Dopo qualche minuto di chiacchiere, cambia scena: adesso in primo piano ci sono le mani che tengono la lana e i ferri. Si capisce lontano un miglio che le donne fanno la manicure prima di ogni video. Il colore dello smalto è per me un indizio importante per capire se la persona è simpatica o no. Per esempio, quelle che hanno le unghie rosa di solito se la tirano molto, mentre quelle con lo smalto bordeaux sono più anziane e dunque più esperte.

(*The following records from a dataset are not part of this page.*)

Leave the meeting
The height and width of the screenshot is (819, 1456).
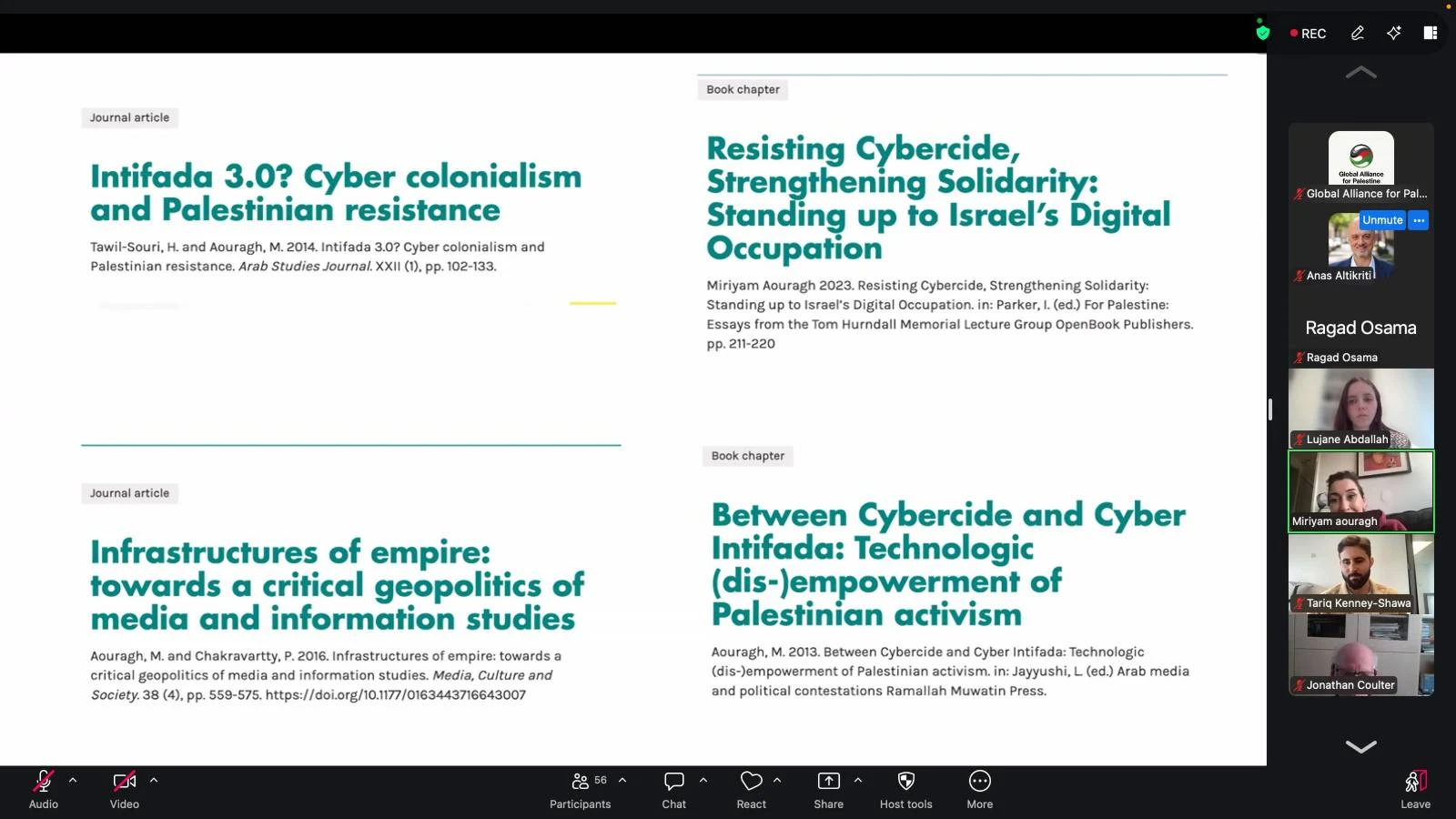[1415, 789]
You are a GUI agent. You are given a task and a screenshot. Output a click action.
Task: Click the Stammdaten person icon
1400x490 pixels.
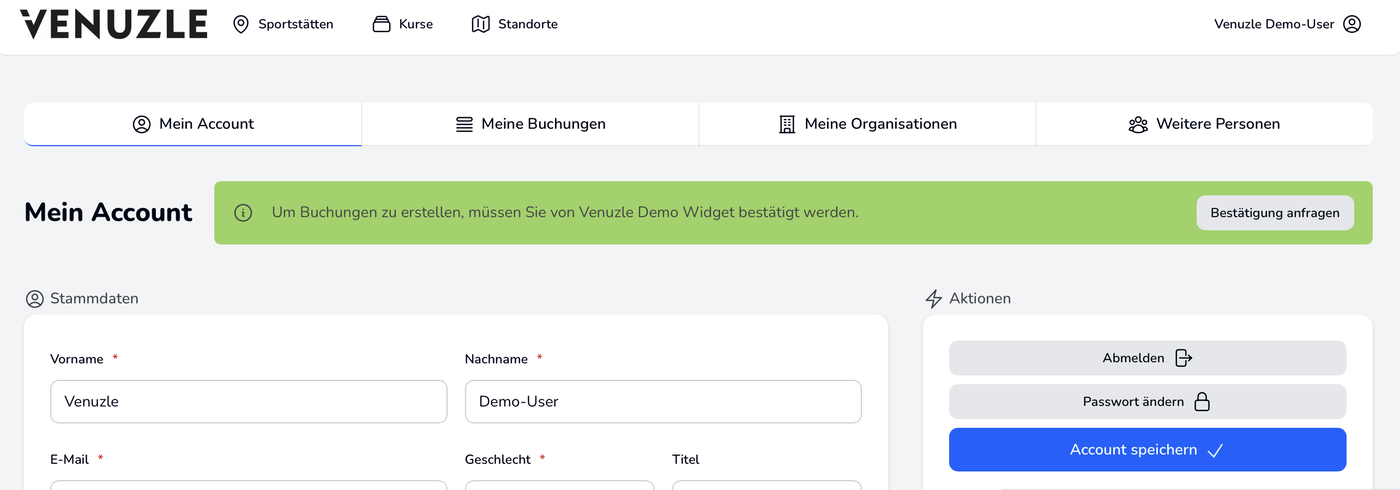(35, 298)
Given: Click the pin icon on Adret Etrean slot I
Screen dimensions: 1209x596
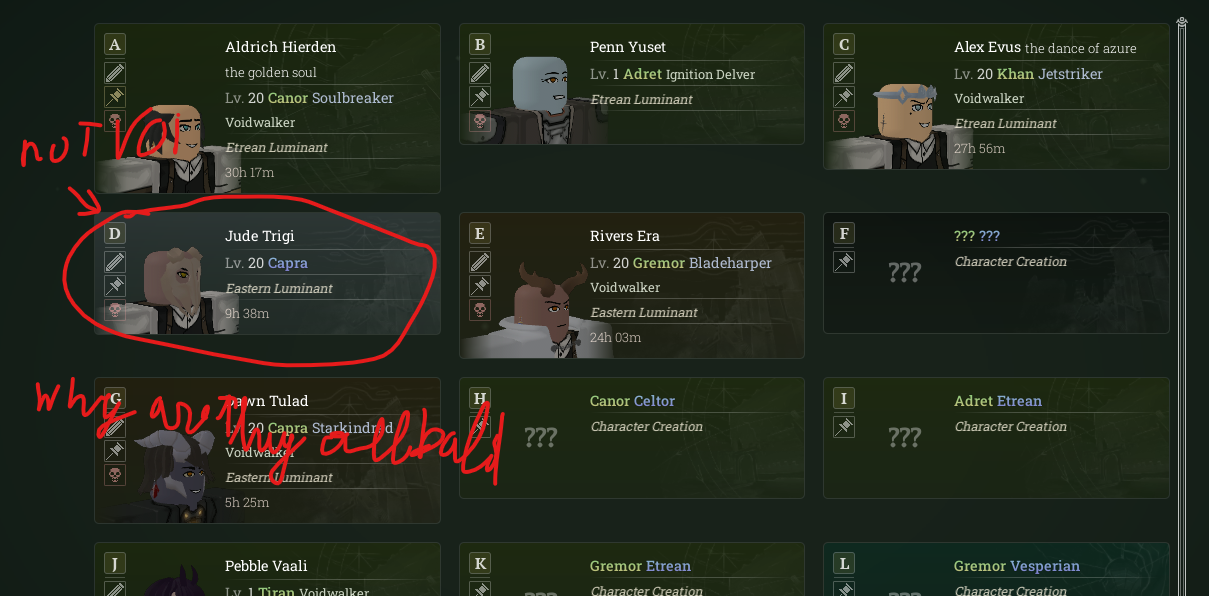Looking at the screenshot, I should pos(844,427).
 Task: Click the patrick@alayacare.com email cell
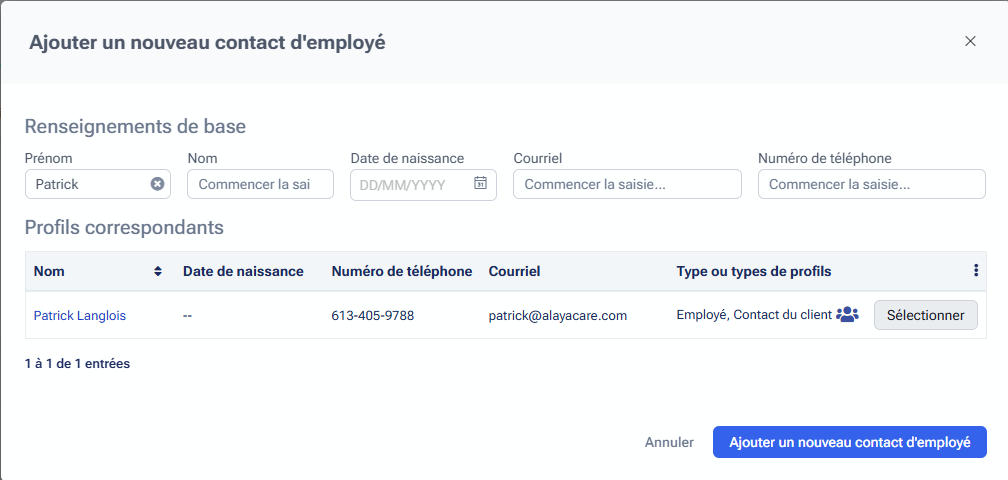(557, 316)
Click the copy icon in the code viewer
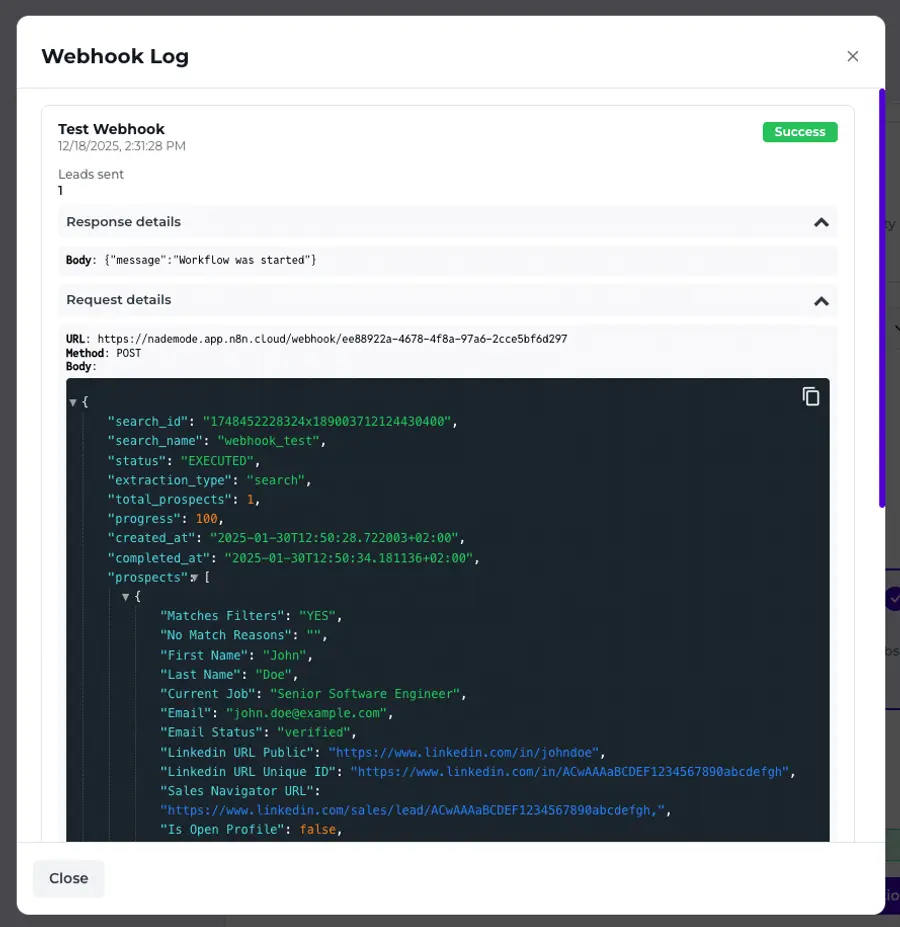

A questo punto, quando sono nel clou delle spiegazioni, vengo matematicamente interrotta da mio figlio Luca, che cammina in cerchio attorno alla sala, davanti alla finestra (abitiamo a pian terreno), spesso senza maglietta o senza pantaloni e mutande. Io e Dan facciamo a turno a portarlo di sopra a vestirsi e ad ascoltare le sue canzoni orrende in camera sua. Sarà, questa, una danza tra Luca e noi che si ripeterà ancora una quarantina di volte, e cioè fino a quando io do fuori di matto e lo sgrido.
Già che vengo interrotta, torno nel mio ufficio e fumo un’altra sigaretta. Torno in sala e quasi sempre Fiona, uno dei miei cagnoni, mi ha rubato il posto. Prima di ricominciare il video, mi accerto di avere tutti gli strumenti che mi servono per il progetto e che lascio di fianco al divano. Finisco di vedere il video e ne cerco un altro, che propone lo stesso tipo di progetto: un cappellino, un paio di calze, uno scialle. Ho capito che la cosa migliore da fare è guardare cinque o sei video diversi e poi fare di testa mia comunque.
Nelle serate invece in cui ci concediamo una botta di vita, ci prepariamo una bella tisana: Dan sceglie sempre la camomilla, io invece ho trovato un the che si chiama DETOX e che dovrebbe sciogliere tutte le tossine velenose che il mio corpo produce. Spesso, dopo CNN io e Dan ci guardiamo un documentario. Ieri sera, per esempio, ne abbiamo visto uno molto bello sulla vita di Muhammad Ali. Lo ammetto senza vergogna: mi sono commossa. E ammetto anche che, commuovendomi, ho perso un punto dal ferro, facendo un buco nel lavoro grande come una casa. Anzi, grande come il buco che ha scavato dentro di me questo maledetto Covid, che mi ha ridotto a fare questa vita sana e maledettamente fastidiosa.
Fumo l’ultima sigaretta e vado a letto. Dan, anche grazie alla camomilla, dorme già. Leggo il mio libro, invito i miei due cani sul letto e spengo la luce.
Domani sarà uguale a oggi, che è stato uguale a ieri.